YOUR OBJECTIVE: Exactly what is written in the records below should be returned, minus the images.

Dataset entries
"""

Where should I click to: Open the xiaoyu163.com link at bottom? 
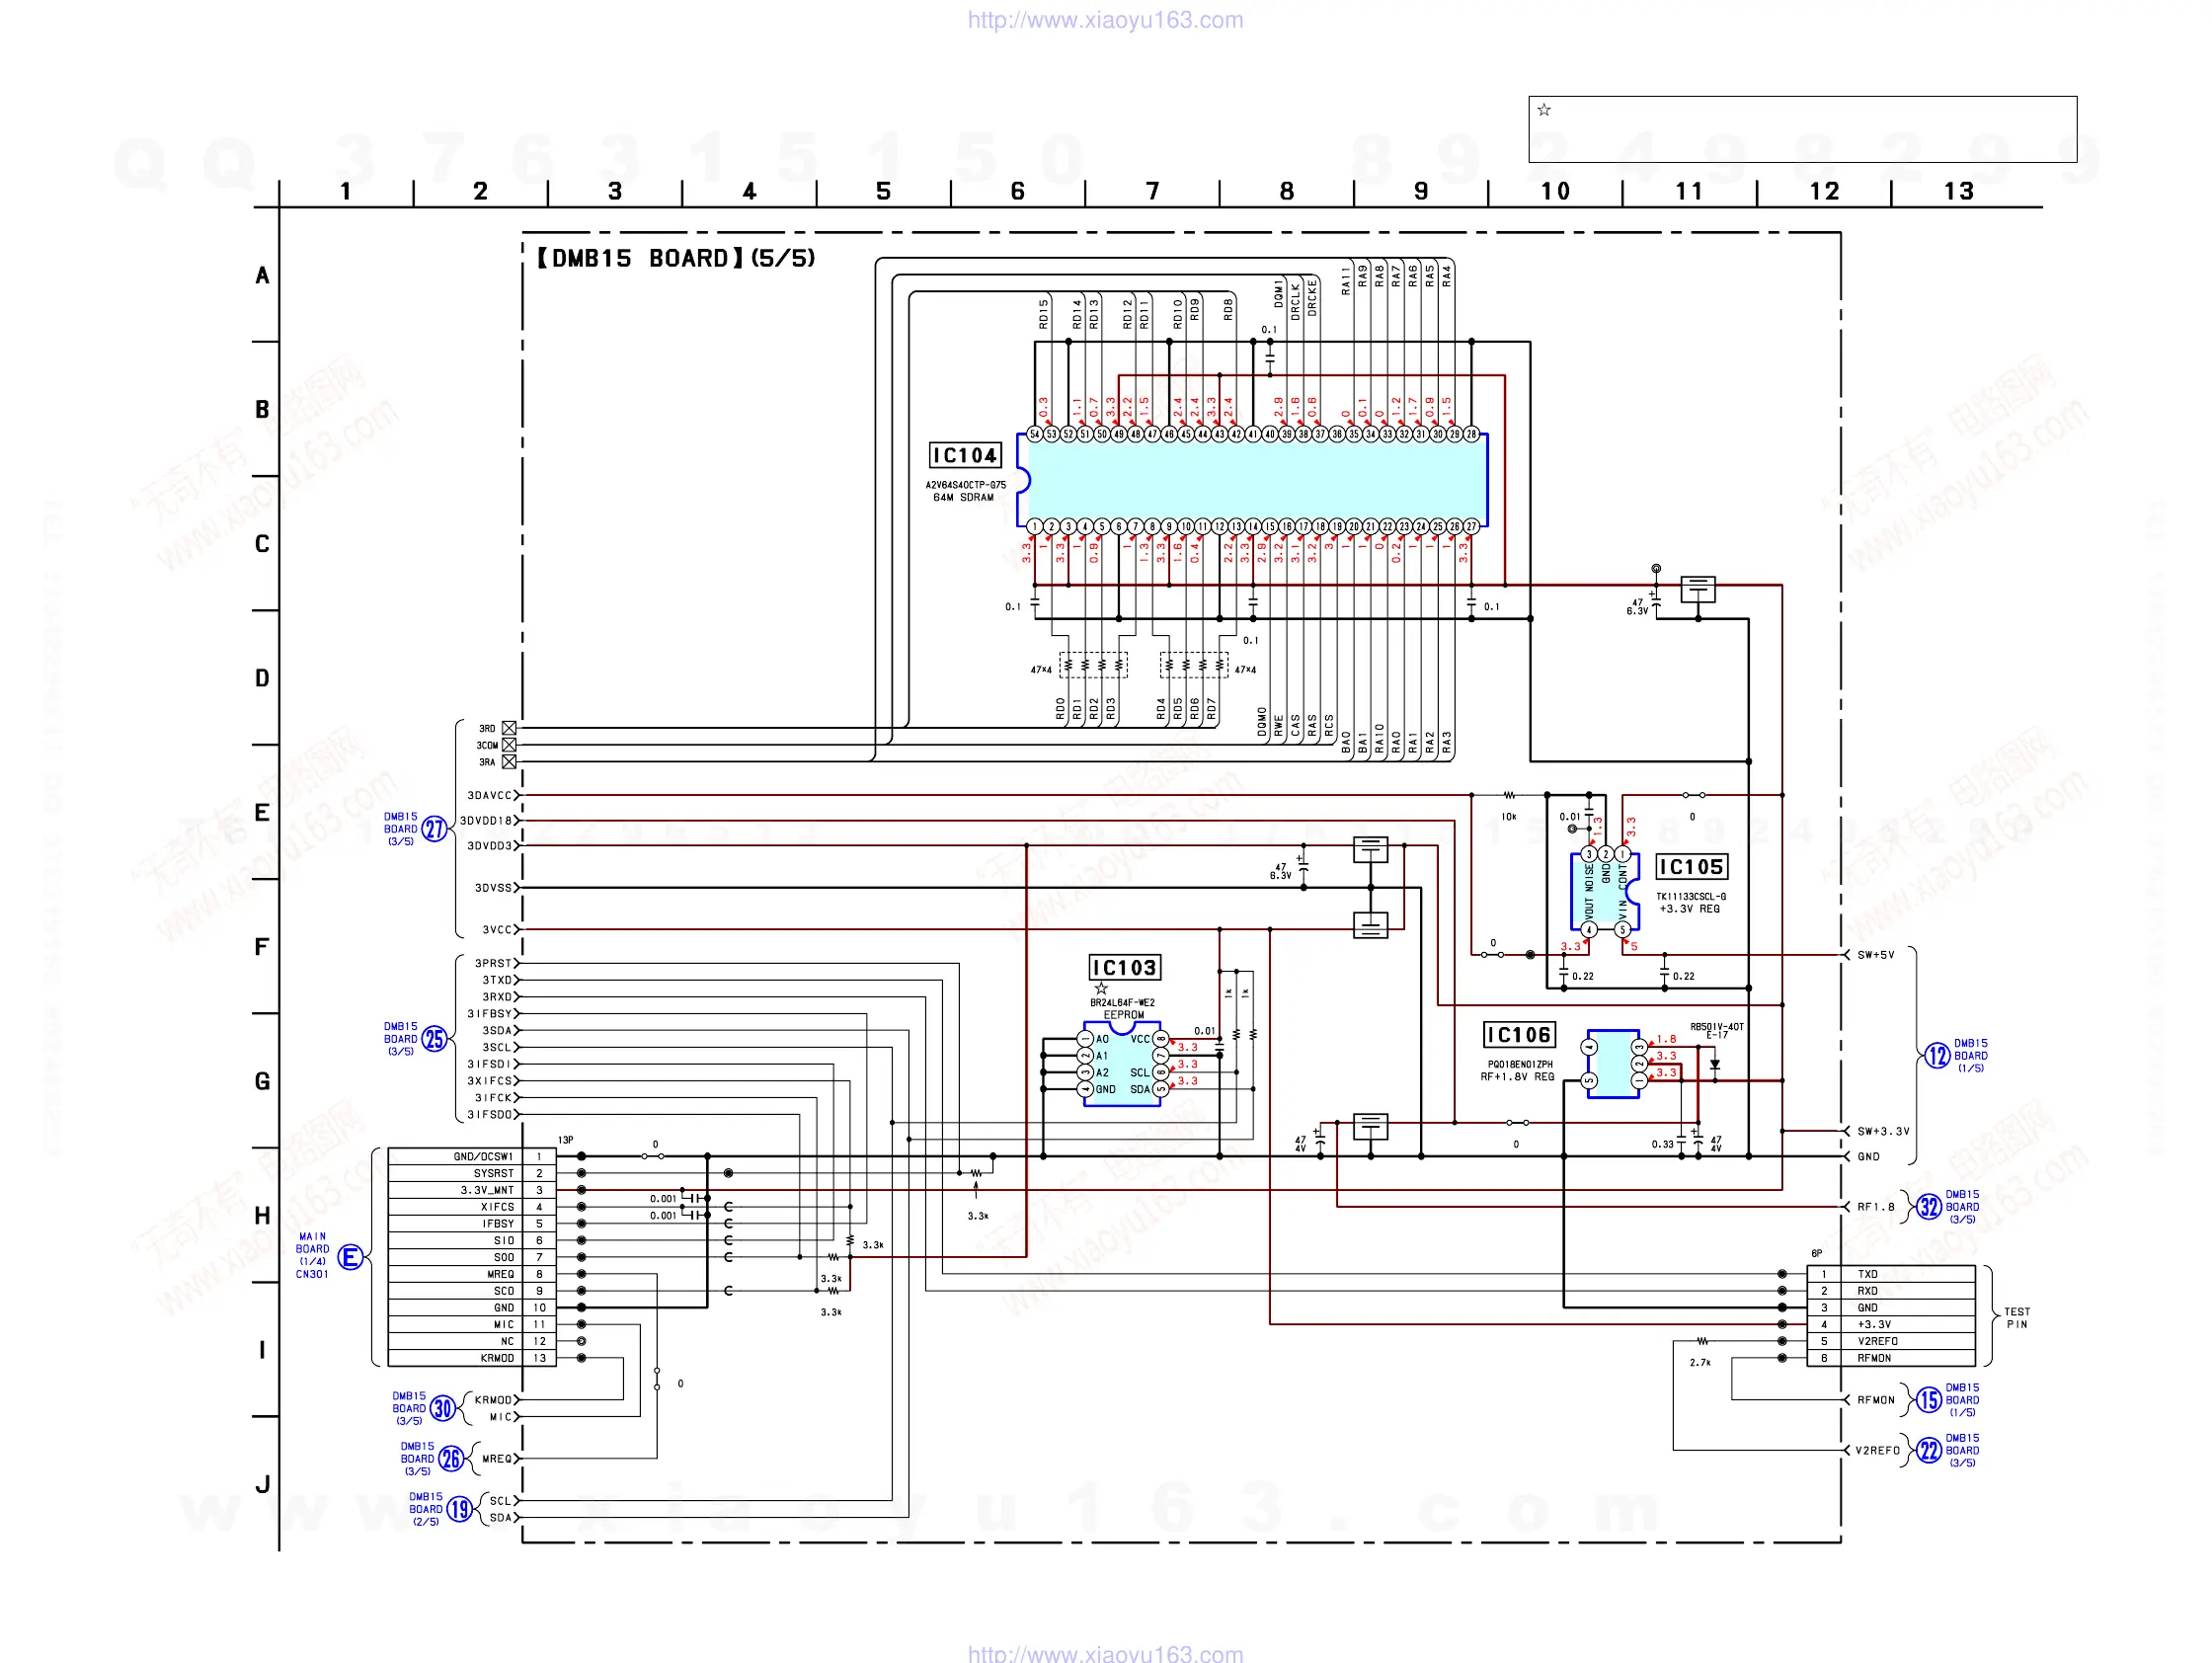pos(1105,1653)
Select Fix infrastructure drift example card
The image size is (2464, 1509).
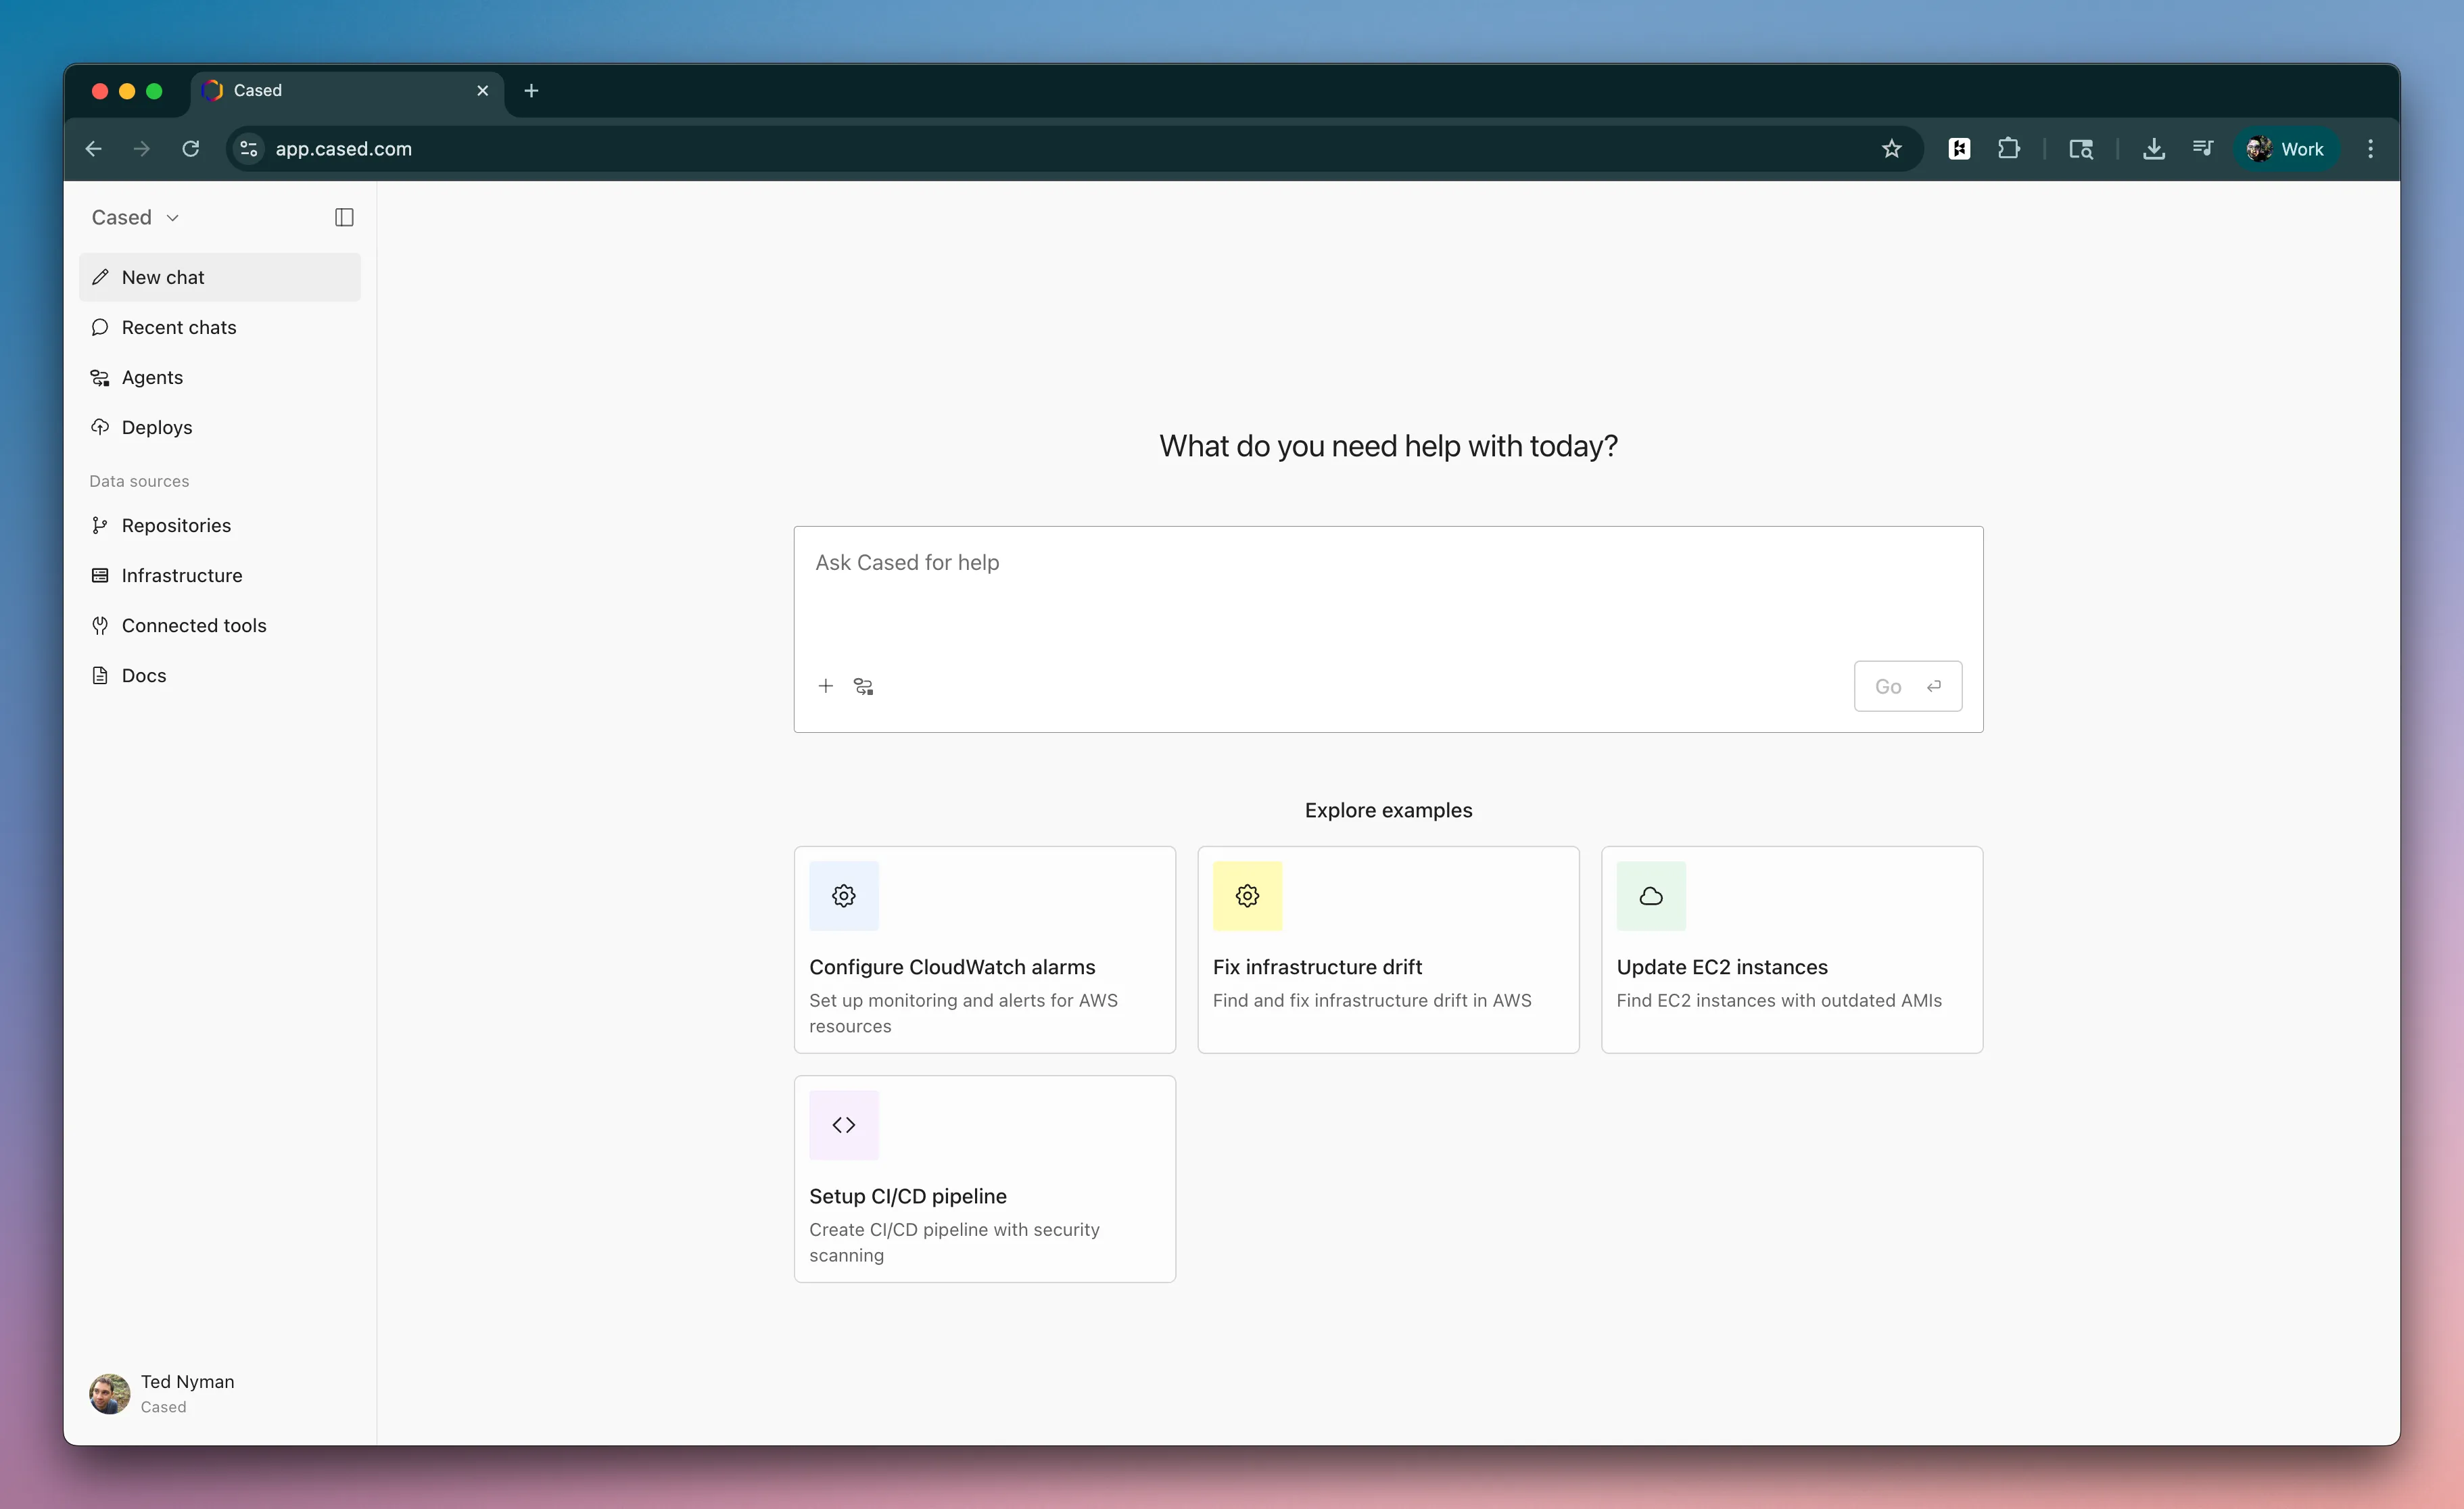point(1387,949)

"""

SOLUTION BELOW:
Where should I click to: Open the xiaoyu163.com link at bottom? 
pos(1105,1653)
Select Fix infrastructure drift example card
The image size is (2464, 1509).
point(1387,949)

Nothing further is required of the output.